En los Estados Unidos, incluso en Nueva York, donde está el ABT, la gran excepción (en eso coincido con usted), el apoyo del estado a la cultura y al arte todavía no está a la altura del poderío y la grandeza de esta nación, y si por decir eso usted sospecha que soy comunista y lo insinúa aviesamente, como en un tribunal de la Inquisición, la falta
queda de su lado.

16 por Ernestina Del Mar (Usuario no autenticado) 20/04/2008 10:20

Sr Martin, es usted muy libre de hablar de lo que quiera y de la cultura cubana tambien, pero esta comparación donde una exiliada sale perdiendo le pone un matiz raro a su cronica. A mi no me interesan sus colores politicos, pero yo si defiendo los mios. Yo no se mucho de Ballet, pero en NY se pueden ver unas danzas magníficas por alli por el Metropolitan Opera House, y la anciana Alicia ya no puede ni cojear.....

15 por Baltasar Martin (Usuario no autenticado) 19/04/2008 12:20

Señora Juana de Saá, Alicia no va a ser eterna, aunque ella diga que va a vivir 200 años,
y yo tengo todo el derecho y el deber de preocuparme por ese tema como cubano que soy, y no necesito que usted me dé licencia o no para ello, que bastante tiempo llevamos ya sin libre albedrío, para que ahora en el exilio yo necesite de su venia para preocuparme o no de algo.
Aunque sí soy matancero, no tengo la más mínima intención de poner ninguna academia de ballet en el teatro “Sauto”; nada personal me anima en este caso, y el ballet sólo me interesa como público, no porque sea mi giro.
En fin, que leyendo los comentarios se da cuenta uno perfectamente por qué Cuba se convirtió en un estado totalitario, porque tanta culpa tiene el que mata la vaca como el que le aguanta las patas, y manos se han sobrado, y se siguen sobrando.

14 por Elena La Coronela (Usuario no autenticado) 19/04/2008 0:20

Si fuera posible Sr Baltazar, me podria hacer una descripción comparativa entre el estado del Ballet Nacional y el Estado de la población general en Cuba, si es que ha tenido la oportunidad de comprobarlo in situ dentro de Cuba en los ultimos 8 años. Gracias.

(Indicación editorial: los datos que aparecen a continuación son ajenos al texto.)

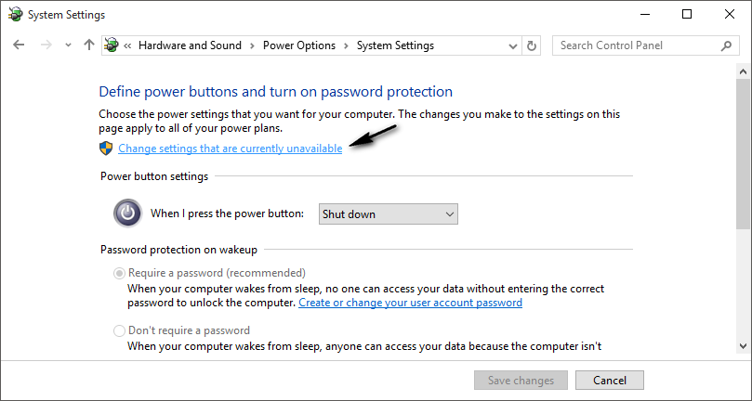Click the Forward navigation arrow
The image size is (752, 401).
44,45
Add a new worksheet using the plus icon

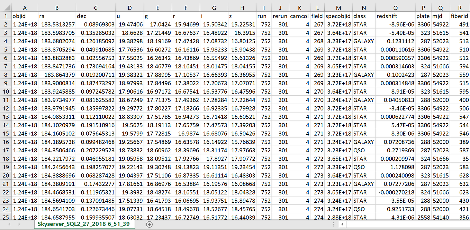(149, 224)
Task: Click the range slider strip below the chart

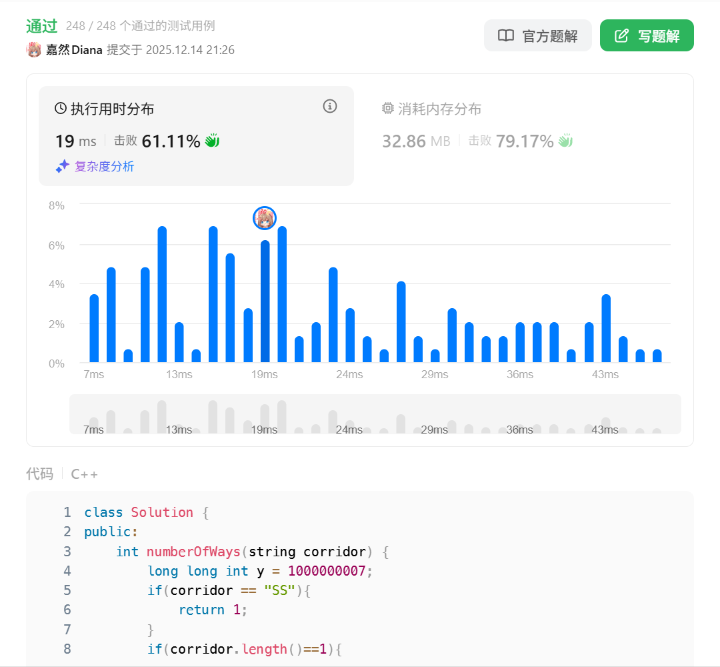Action: tap(375, 414)
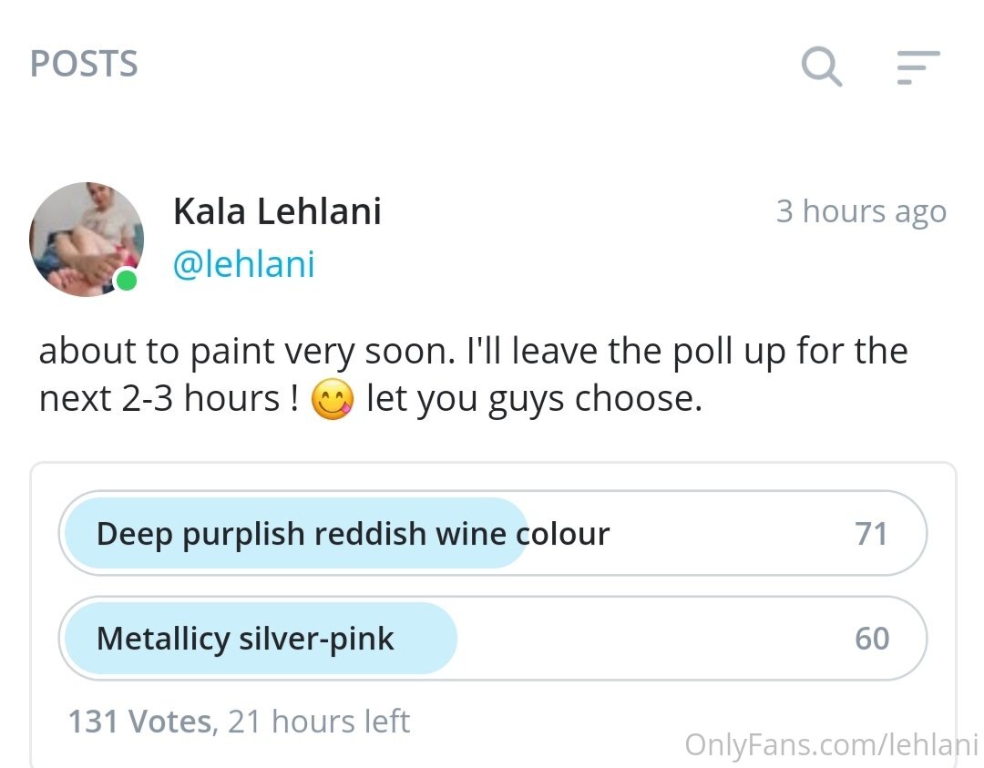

13 por Cachita la Matancera. (Usuario no autenticado) 19/04/2008 0:20

Mire Sr. Martin, me saben muy mal sus pretendidas preocupaciones en una Cuba democrática por el Ballet. Mejor se preocupa porque acabe de llegar de una vez la libertad a nuestra patria y asi quizas pueda abrir su propia academia en el Sauto.